### [Exercise]
Everything in the listing below must be set down again exactly.

***

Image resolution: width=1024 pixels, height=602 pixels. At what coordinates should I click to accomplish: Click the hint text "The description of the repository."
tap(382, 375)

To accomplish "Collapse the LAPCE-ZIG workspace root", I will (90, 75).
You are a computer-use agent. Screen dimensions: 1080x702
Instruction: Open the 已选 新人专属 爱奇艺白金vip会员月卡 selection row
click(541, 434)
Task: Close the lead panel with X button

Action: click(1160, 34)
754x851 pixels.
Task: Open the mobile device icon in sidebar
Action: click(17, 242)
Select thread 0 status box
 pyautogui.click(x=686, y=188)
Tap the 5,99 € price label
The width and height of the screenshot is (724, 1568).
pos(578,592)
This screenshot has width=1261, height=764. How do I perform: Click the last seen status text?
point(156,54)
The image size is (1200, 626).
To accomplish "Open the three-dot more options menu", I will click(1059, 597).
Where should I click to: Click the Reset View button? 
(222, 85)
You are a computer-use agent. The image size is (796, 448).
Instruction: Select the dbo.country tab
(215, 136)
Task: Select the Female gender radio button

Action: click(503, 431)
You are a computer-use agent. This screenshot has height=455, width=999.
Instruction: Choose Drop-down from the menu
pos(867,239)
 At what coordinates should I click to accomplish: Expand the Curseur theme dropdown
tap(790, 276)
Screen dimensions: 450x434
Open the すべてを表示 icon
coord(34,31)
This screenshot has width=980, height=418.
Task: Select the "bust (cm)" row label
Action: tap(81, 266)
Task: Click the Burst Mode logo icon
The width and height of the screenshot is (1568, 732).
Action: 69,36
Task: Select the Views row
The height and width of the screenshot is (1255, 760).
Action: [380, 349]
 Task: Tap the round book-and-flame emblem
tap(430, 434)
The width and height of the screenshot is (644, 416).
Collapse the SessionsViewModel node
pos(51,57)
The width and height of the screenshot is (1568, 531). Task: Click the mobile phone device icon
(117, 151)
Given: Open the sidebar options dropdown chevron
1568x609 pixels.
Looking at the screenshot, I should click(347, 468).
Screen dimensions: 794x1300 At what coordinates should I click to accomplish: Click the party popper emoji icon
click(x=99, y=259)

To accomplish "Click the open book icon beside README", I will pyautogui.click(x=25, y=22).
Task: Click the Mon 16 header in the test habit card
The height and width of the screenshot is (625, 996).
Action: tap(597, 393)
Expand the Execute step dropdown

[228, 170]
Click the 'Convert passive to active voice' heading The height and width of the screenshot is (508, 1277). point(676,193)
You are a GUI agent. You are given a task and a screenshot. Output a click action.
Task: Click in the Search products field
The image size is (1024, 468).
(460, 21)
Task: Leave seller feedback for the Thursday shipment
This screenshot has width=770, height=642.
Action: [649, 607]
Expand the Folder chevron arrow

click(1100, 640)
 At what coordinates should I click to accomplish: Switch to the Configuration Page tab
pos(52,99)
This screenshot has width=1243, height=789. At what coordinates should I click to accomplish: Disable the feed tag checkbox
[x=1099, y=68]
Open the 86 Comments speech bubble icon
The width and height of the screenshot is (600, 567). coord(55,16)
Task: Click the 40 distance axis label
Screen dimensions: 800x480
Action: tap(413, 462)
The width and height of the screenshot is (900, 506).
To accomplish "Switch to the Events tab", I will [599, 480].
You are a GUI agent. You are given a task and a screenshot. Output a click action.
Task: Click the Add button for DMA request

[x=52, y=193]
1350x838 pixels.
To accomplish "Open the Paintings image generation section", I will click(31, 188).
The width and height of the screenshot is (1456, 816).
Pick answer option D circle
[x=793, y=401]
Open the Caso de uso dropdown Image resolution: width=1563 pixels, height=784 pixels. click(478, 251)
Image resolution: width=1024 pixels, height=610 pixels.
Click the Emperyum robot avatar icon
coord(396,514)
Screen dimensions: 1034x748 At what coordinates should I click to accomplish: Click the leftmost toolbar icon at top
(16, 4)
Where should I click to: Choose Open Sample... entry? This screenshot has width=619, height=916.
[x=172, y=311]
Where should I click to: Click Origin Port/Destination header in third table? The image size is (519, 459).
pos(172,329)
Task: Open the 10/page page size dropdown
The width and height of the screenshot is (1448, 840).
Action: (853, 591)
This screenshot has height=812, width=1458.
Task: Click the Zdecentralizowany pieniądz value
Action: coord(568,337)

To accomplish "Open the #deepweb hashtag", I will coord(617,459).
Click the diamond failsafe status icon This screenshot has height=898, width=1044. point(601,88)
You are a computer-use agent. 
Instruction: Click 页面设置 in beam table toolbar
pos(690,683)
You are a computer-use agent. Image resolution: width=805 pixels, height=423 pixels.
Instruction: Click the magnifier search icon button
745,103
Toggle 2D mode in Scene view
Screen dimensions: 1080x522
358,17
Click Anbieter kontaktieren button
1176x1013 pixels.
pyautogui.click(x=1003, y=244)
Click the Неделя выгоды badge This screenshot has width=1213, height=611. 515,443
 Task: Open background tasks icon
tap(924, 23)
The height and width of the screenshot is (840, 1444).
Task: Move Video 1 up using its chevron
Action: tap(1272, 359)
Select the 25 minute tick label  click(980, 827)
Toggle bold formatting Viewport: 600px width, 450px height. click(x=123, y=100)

***

### [Expected answer]
Image resolution: width=1024 pixels, height=602 pixels. At what coordinates should I click to accomplish: Click the hint text "The description of the repository."
tap(382, 375)

To accomplish "Collapse the LAPCE-ZIG workspace root", I will (90, 75).
You are a computer-use agent. Screen dimensions: 1080x702
Instruction: Open the 已选 新人专属 爱奇艺白金vip会员月卡 selection row
click(541, 434)
Task: Close the lead panel with X button

Action: click(1160, 34)
754x851 pixels.
Task: Open the mobile device icon in sidebar
Action: click(17, 242)
Select thread 0 status box
 pyautogui.click(x=686, y=188)
Tap the 5,99 € price label
The width and height of the screenshot is (724, 1568).
pos(578,592)
This screenshot has width=1261, height=764. How do I perform: Click the last seen status text?
point(156,54)
The image size is (1200, 626).
To accomplish "Open the three-dot more options menu", I will click(1059, 597).
Where should I click to: Click the Reset View button? 
(222, 85)
You are a computer-use agent. The image size is (796, 448).
Instruction: Select the dbo.country tab
(215, 136)
Task: Select the Female gender radio button

Action: click(503, 431)
You are a computer-use agent. This screenshot has height=455, width=999.
Instruction: Choose Drop-down from the menu
pos(867,239)
 At what coordinates should I click to accomplish: Expand the Curseur theme dropdown
tap(790, 276)
Screen dimensions: 450x434
Open the すべてを表示 icon
coord(34,31)
This screenshot has width=980, height=418.
Task: Select the "bust (cm)" row label
Action: tap(81, 266)
Task: Click the Burst Mode logo icon
The width and height of the screenshot is (1568, 732).
Action: 69,36
Task: Select the Views row
The height and width of the screenshot is (1255, 760).
Action: [380, 349]
 Task: Tap the round book-and-flame emblem
tap(430, 434)
The width and height of the screenshot is (644, 416).
Collapse the SessionsViewModel node
pos(51,57)
The width and height of the screenshot is (1568, 531). Task: Click the mobile phone device icon
(117, 151)
Given: Open the sidebar options dropdown chevron
1568x609 pixels.
Looking at the screenshot, I should click(347, 468).
Screen dimensions: 794x1300 At what coordinates should I click to accomplish: Click the party popper emoji icon
click(x=99, y=259)

To accomplish "Click the open book icon beside README", I will pyautogui.click(x=25, y=22).
Task: Click the Mon 16 header in the test habit card
The height and width of the screenshot is (625, 996).
Action: tap(597, 393)
Expand the Execute step dropdown

[228, 170]
Click the 'Convert passive to active voice' heading The height and width of the screenshot is (508, 1277). point(676,193)
You are a GUI agent. You are given a task and a screenshot. Output a click action.
Task: Click in the Search products field
The image size is (1024, 468).
(460, 21)
Task: Leave seller feedback for the Thursday shipment
This screenshot has width=770, height=642.
Action: [649, 607]
Expand the Folder chevron arrow

click(1100, 640)
 At what coordinates should I click to accomplish: Switch to the Configuration Page tab
pos(52,99)
This screenshot has width=1243, height=789. At what coordinates should I click to accomplish: Disable the feed tag checkbox
[x=1099, y=68]
Open the 86 Comments speech bubble icon
The width and height of the screenshot is (600, 567). coord(55,16)
Task: Click the 40 distance axis label
Screen dimensions: 800x480
Action: tap(413, 462)
The width and height of the screenshot is (900, 506).
To accomplish "Switch to the Events tab", I will [599, 480].
You are a GUI agent. You are given a task and a screenshot. Output a click action.
Task: Click the Add button for DMA request

[x=52, y=193]
1350x838 pixels.
To accomplish "Open the Paintings image generation section", I will click(31, 188).
The width and height of the screenshot is (1456, 816).
Pick answer option D circle
[x=793, y=401]
Open the Caso de uso dropdown Image resolution: width=1563 pixels, height=784 pixels. click(478, 251)
Image resolution: width=1024 pixels, height=610 pixels.
Click the Emperyum robot avatar icon
coord(396,514)
Screen dimensions: 1034x748 At what coordinates should I click to accomplish: Click the leftmost toolbar icon at top
(16, 4)
Where should I click to: Choose Open Sample... entry? This screenshot has width=619, height=916.
[x=172, y=311]
Where should I click to: Click Origin Port/Destination header in third table? The image size is (519, 459).
pos(172,329)
Task: Open the 10/page page size dropdown
The width and height of the screenshot is (1448, 840).
Action: (853, 591)
This screenshot has height=812, width=1458.
Task: Click the Zdecentralizowany pieniądz value
Action: coord(568,337)

To accomplish "Open the #deepweb hashtag", I will coord(617,459).
Click the diamond failsafe status icon This screenshot has height=898, width=1044. point(601,88)
You are a computer-use agent. 
Instruction: Click 页面设置 in beam table toolbar
pos(690,683)
You are a computer-use agent. Image resolution: width=805 pixels, height=423 pixels.
Instruction: Click the magnifier search icon button
745,103
Toggle 2D mode in Scene view
Screen dimensions: 1080x522
358,17
Click Anbieter kontaktieren button
1176x1013 pixels.
pyautogui.click(x=1003, y=244)
Click the Неделя выгоды badge This screenshot has width=1213, height=611. 515,443
 Task: Open background tasks icon
tap(924, 23)
The height and width of the screenshot is (840, 1444).
Task: Move Video 1 up using its chevron
Action: tap(1272, 359)
Select the 25 minute tick label  click(980, 827)
Toggle bold formatting Viewport: 600px width, 450px height. click(x=123, y=100)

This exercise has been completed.